Non ho una chiara valutazione della batteria di Jabra Elite 65t, ma penso di poter dire con quasi assoluta certezza che con ogni carica avrete 5 ore di autonomia, mentre la custodia vi darà ulteriori 10 ore di utilizzo, grazie all’autonomia di cui è dotata, in pratica, quando metterete gli auricolari in carica dentro la custodia e userete una prese di corrente, avrete circa 15 ore di riproduzione musicale o conversazione a vostra disposizione. Devo fare un po’ di test ulteriori per misurare il tempo di ricarica, ma mi pare abbastanza contenuto.

Un dettaglio bizzarro è invece l’apertura della custodia, che è un po’ difficoltosa, ma non cambierà la vostra esperienza d’uso complessiva nei confronti di questi auricolari che sono un gioiello tecnologico pazzesco.

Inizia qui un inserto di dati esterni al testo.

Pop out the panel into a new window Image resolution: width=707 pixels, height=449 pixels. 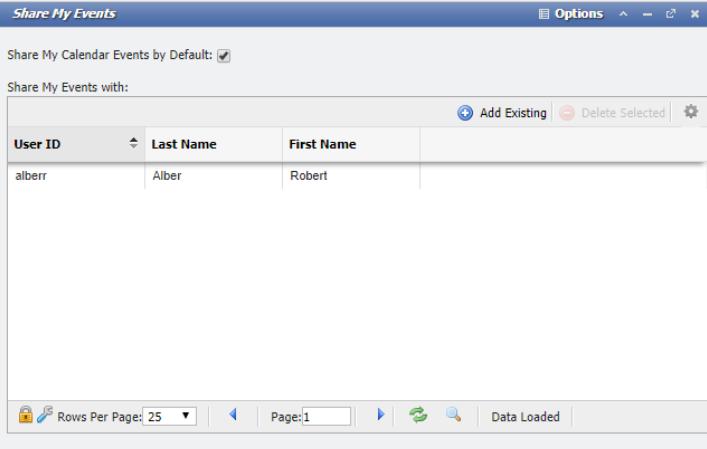671,14
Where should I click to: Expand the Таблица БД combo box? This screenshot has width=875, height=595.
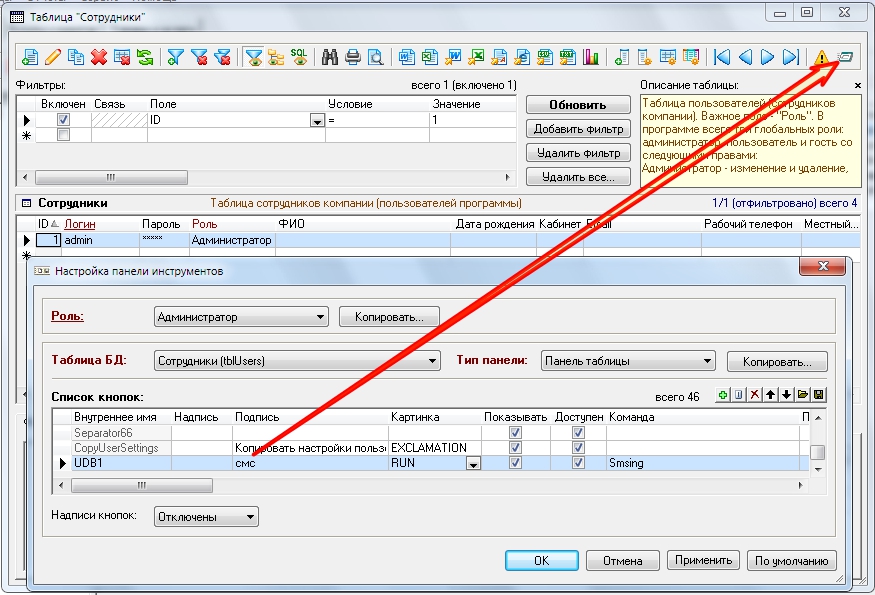pos(433,361)
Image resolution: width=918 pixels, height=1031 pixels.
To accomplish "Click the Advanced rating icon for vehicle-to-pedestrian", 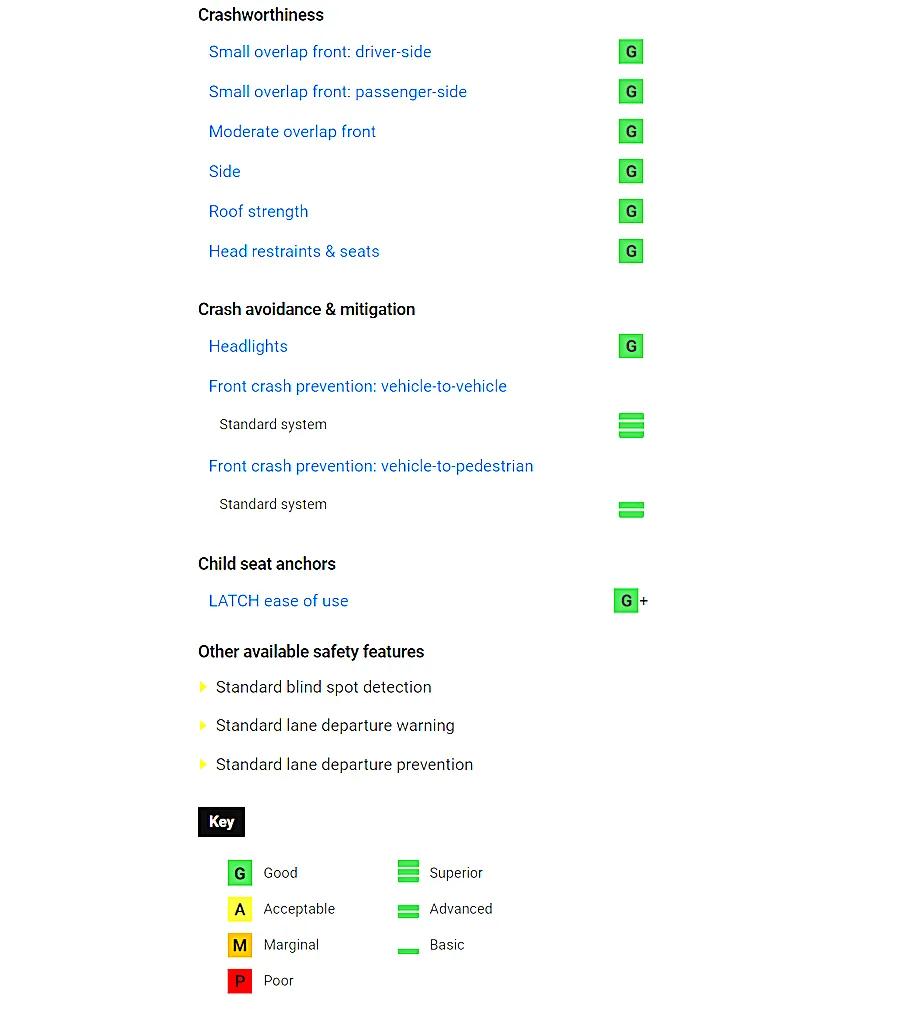I will click(x=631, y=510).
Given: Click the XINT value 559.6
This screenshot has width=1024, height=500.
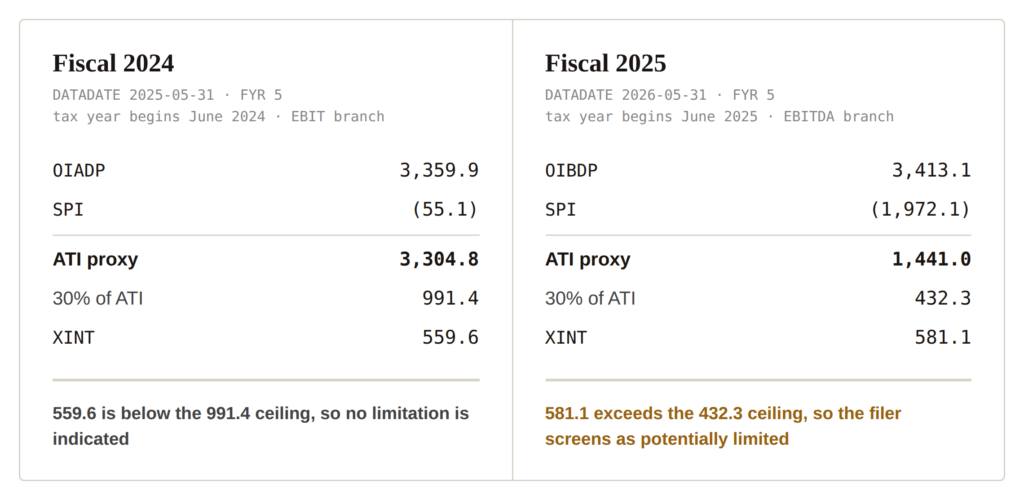Looking at the screenshot, I should tap(450, 338).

La differenza fondamentale con i Samsung Gear Icon X 2018 sta nella mancanza di un coach virtuale, mentre ciò che fa la differenza con i Sony WF 1000X è la mancanza di un sistema di soppressione del rumore, di cui però non ho avvertito la necessità durante la mia prova.

La connessione tra gli auricolari e il dispositivo a cui sono connessi è rock-solid, semplicemente perfetta praticamente sempre.

Se deciderete di acquistarli, saranno soldi spesi benissimo.